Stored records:
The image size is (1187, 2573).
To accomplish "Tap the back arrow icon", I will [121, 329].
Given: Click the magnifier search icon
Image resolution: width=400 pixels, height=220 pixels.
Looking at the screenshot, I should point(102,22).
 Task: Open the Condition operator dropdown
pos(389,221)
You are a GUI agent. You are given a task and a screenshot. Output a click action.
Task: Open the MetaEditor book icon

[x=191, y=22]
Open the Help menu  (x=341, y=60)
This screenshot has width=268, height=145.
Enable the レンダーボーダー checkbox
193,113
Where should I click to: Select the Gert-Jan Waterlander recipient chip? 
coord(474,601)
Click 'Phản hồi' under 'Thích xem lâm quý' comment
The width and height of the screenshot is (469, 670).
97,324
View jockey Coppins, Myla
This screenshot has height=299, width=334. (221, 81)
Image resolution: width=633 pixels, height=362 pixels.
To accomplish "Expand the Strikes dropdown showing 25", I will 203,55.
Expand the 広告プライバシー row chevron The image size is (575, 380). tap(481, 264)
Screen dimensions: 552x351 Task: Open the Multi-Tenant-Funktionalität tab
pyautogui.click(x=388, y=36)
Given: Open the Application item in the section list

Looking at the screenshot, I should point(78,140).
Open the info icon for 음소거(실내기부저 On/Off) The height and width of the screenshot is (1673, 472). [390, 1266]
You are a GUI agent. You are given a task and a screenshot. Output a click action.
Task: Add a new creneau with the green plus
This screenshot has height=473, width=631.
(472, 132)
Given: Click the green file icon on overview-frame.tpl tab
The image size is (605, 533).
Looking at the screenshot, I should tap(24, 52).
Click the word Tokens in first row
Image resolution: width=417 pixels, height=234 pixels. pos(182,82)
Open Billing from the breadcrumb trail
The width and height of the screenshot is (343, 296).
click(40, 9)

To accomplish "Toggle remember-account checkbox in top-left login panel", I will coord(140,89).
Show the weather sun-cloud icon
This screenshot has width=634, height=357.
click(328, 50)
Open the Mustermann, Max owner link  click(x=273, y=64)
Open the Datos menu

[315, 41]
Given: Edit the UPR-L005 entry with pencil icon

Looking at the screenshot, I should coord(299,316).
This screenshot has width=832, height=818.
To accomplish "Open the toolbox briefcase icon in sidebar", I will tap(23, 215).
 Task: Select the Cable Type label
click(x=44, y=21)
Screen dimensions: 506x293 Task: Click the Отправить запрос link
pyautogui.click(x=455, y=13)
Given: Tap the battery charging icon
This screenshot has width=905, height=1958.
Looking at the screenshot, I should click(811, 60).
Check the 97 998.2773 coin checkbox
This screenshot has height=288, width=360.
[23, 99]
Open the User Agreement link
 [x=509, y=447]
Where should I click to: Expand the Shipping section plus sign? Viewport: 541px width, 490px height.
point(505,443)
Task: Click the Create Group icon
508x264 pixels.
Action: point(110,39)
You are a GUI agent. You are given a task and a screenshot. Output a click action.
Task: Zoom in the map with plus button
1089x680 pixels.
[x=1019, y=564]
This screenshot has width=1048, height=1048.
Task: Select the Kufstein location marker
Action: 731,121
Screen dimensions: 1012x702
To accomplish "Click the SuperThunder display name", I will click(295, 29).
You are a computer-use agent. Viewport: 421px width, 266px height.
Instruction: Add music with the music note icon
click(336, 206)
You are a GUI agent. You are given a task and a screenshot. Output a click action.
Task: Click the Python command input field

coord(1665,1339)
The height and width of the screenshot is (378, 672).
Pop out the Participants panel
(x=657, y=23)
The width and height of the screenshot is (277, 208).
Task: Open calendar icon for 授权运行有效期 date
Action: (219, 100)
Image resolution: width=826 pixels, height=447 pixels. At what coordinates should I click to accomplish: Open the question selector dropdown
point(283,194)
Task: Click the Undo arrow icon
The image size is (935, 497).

● **WHAT THE EXERCISE ASKS**: Every entry must be retyped in full, exactly as given.

● **FINISHED TASK**:
The image size is (1187, 2573).
To accomplish "Tap the back arrow icon", I will [121, 329].
Given: Click the magnifier search icon
Image resolution: width=400 pixels, height=220 pixels.
Looking at the screenshot, I should point(102,22).
 Task: Open the Condition operator dropdown
pos(389,221)
You are a GUI agent. You are given a task and a screenshot. Output a click action.
Task: Open the MetaEditor book icon

[x=191, y=22]
Open the Help menu  (x=341, y=60)
This screenshot has width=268, height=145.
Enable the レンダーボーダー checkbox
193,113
Where should I click to: Select the Gert-Jan Waterlander recipient chip? 
coord(474,601)
Click 'Phản hồi' under 'Thích xem lâm quý' comment
The width and height of the screenshot is (469, 670).
97,324
View jockey Coppins, Myla
This screenshot has height=299, width=334. (221, 81)
Image resolution: width=633 pixels, height=362 pixels.
To accomplish "Expand the Strikes dropdown showing 25", I will 203,55.
Expand the 広告プライバシー row chevron The image size is (575, 380). tap(481, 264)
Screen dimensions: 552x351 Task: Open the Multi-Tenant-Funktionalität tab
pyautogui.click(x=388, y=36)
Given: Open the Application item in the section list

Looking at the screenshot, I should point(78,140).
Open the info icon for 음소거(실내기부저 On/Off) The height and width of the screenshot is (1673, 472). [390, 1266]
You are a GUI agent. You are given a task and a screenshot. Output a click action.
Task: Add a new creneau with the green plus
This screenshot has height=473, width=631.
(472, 132)
Given: Click the green file icon on overview-frame.tpl tab
The image size is (605, 533).
Looking at the screenshot, I should tap(24, 52).
Click the word Tokens in first row
Image resolution: width=417 pixels, height=234 pixels. pos(182,82)
Open Billing from the breadcrumb trail
The width and height of the screenshot is (343, 296).
click(40, 9)

To accomplish "Toggle remember-account checkbox in top-left login panel", I will coord(140,89).
Show the weather sun-cloud icon
This screenshot has width=634, height=357.
click(328, 50)
Open the Mustermann, Max owner link  click(x=273, y=64)
Open the Datos menu

[315, 41]
Given: Edit the UPR-L005 entry with pencil icon

Looking at the screenshot, I should coord(299,316).
This screenshot has width=832, height=818.
To accomplish "Open the toolbox briefcase icon in sidebar", I will tap(23, 215).
 Task: Select the Cable Type label
click(x=44, y=21)
Screen dimensions: 506x293 Task: Click the Отправить запрос link
pyautogui.click(x=455, y=13)
Given: Tap the battery charging icon
This screenshot has width=905, height=1958.
Looking at the screenshot, I should click(811, 60).
Check the 97 998.2773 coin checkbox
This screenshot has height=288, width=360.
[23, 99]
Open the User Agreement link
 [x=509, y=447]
Where should I click to: Expand the Shipping section plus sign? Viewport: 541px width, 490px height.
point(505,443)
Task: Click the Create Group icon
508x264 pixels.
Action: point(110,39)
You are a GUI agent. You are given a task and a screenshot. Output a click action.
Task: Zoom in the map with plus button
1089x680 pixels.
[x=1019, y=564]
This screenshot has width=1048, height=1048.
Task: Select the Kufstein location marker
Action: 731,121
Screen dimensions: 1012x702
To accomplish "Click the SuperThunder display name", I will click(295, 29).
You are a computer-use agent. Viewport: 421px width, 266px height.
Instruction: Add music with the music note icon
click(336, 206)
You are a GUI agent. You are given a task and a screenshot. Output a click action.
Task: Click the Python command input field

coord(1665,1339)
The height and width of the screenshot is (378, 672).
Pop out the Participants panel
(x=657, y=23)
The width and height of the screenshot is (277, 208).
Task: Open calendar icon for 授权运行有效期 date
Action: (219, 100)
Image resolution: width=826 pixels, height=447 pixels. At what coordinates should I click to accomplish: Open the question selector dropdown
point(283,194)
Task: Click the Undo arrow icon
The image size is (935, 497).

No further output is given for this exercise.